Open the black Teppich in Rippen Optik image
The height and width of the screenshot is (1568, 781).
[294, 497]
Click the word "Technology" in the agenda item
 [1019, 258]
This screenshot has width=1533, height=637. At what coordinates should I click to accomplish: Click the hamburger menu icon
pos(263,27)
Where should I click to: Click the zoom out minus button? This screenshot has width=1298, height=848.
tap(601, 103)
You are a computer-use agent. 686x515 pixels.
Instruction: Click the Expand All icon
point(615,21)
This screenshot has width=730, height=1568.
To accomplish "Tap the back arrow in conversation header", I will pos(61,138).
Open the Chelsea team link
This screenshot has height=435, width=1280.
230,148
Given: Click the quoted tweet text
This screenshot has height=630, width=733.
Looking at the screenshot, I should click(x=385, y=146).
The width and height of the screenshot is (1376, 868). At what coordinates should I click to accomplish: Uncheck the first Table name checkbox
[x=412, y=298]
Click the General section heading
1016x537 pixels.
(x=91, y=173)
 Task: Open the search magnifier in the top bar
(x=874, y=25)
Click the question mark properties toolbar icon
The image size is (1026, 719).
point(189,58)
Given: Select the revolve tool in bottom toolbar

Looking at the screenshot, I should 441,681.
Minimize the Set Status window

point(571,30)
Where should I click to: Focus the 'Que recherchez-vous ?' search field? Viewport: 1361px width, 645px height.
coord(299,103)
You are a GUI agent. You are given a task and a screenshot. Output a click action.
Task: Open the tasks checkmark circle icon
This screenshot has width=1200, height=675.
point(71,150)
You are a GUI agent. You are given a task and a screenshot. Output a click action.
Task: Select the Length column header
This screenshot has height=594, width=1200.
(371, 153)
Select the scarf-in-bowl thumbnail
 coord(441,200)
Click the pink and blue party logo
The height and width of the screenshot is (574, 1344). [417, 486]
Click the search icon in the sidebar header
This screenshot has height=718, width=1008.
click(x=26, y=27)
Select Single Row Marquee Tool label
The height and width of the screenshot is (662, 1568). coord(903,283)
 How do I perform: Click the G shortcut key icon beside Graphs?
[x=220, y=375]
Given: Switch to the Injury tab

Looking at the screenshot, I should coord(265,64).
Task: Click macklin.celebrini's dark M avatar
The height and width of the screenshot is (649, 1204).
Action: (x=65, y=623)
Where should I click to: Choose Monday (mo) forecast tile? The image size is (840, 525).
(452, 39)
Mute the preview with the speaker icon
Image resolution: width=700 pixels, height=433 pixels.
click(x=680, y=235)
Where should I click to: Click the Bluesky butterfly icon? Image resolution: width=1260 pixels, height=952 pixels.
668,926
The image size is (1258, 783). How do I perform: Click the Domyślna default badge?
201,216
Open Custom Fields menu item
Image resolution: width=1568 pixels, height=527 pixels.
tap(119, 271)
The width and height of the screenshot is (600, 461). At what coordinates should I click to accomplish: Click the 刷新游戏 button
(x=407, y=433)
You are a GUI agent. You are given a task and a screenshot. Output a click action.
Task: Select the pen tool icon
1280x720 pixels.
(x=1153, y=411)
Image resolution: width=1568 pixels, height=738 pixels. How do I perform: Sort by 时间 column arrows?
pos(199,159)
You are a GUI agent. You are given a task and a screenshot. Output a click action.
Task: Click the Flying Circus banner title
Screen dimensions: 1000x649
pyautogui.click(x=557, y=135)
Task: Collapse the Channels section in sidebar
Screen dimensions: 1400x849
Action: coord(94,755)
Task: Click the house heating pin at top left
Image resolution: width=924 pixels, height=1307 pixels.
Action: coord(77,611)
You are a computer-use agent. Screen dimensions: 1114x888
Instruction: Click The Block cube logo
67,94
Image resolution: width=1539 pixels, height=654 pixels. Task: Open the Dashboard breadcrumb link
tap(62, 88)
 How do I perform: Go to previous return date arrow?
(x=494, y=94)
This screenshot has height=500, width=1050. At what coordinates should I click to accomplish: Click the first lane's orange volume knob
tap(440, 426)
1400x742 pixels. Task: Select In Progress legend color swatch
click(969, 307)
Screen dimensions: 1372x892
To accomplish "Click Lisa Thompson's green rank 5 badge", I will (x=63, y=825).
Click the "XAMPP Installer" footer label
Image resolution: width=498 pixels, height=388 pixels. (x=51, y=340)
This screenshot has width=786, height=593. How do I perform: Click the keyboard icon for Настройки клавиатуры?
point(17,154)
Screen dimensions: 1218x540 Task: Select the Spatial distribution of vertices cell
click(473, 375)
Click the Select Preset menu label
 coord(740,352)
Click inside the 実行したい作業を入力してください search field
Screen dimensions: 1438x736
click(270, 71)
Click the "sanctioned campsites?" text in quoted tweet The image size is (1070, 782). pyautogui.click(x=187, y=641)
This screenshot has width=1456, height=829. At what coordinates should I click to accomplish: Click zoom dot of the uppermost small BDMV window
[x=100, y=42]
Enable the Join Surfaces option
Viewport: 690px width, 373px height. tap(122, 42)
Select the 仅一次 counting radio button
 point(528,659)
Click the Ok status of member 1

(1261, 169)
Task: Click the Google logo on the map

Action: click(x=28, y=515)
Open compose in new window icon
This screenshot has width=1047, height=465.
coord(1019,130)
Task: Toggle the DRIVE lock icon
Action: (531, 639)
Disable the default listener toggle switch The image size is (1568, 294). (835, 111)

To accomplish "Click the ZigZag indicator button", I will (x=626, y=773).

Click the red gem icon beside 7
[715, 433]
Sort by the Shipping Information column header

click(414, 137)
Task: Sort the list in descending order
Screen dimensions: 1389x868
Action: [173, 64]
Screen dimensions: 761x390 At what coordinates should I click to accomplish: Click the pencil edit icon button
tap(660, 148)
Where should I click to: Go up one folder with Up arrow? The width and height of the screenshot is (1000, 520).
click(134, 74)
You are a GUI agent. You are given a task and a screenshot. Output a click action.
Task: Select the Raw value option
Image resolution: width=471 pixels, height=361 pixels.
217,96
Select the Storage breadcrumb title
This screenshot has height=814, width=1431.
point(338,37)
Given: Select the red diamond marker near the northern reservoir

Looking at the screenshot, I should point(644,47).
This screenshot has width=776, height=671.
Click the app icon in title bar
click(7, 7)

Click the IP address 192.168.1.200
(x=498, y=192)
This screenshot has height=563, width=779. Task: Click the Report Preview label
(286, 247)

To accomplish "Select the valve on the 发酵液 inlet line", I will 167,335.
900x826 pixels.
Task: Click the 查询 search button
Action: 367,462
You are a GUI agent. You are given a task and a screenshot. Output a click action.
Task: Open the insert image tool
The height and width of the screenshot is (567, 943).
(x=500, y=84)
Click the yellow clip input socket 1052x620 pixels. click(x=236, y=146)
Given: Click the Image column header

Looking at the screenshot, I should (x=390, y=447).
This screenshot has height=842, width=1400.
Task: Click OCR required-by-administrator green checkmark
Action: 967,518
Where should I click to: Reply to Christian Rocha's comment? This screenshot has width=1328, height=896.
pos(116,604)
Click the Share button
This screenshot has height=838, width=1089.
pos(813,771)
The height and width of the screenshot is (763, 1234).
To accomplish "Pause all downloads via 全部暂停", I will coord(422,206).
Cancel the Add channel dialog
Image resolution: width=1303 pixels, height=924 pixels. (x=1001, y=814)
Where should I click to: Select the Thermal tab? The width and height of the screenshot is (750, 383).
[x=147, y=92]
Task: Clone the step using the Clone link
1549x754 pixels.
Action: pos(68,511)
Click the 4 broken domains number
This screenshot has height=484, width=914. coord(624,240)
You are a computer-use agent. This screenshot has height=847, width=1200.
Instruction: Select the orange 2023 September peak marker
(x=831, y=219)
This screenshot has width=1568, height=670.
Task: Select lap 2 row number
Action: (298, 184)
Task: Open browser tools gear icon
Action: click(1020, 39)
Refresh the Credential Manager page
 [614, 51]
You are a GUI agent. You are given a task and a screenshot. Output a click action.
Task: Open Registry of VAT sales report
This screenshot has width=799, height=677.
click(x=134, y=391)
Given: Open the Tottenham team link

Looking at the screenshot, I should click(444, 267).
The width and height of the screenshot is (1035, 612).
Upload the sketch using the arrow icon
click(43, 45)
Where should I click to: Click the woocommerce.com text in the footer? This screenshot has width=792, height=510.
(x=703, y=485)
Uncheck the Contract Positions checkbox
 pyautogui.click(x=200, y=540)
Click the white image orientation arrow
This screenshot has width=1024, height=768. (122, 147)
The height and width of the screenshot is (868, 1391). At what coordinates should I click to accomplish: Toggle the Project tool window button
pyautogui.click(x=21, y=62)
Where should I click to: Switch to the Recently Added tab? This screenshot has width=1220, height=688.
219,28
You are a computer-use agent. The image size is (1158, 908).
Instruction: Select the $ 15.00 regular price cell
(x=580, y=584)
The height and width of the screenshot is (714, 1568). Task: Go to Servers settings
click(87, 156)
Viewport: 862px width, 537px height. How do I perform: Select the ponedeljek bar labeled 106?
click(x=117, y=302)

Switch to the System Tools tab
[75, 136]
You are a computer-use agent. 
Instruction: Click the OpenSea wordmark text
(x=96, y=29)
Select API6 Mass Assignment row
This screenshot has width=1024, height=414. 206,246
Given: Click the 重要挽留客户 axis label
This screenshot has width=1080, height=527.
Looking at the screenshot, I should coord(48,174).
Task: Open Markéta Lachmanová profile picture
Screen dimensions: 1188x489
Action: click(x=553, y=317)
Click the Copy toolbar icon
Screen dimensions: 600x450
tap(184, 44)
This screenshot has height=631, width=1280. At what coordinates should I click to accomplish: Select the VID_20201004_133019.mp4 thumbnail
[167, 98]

┄┄┄┄┄┄

_Exercise directions_
How many lines of the listing above include the word "quoted"? State the number and nothing else.

_Response to the task_
2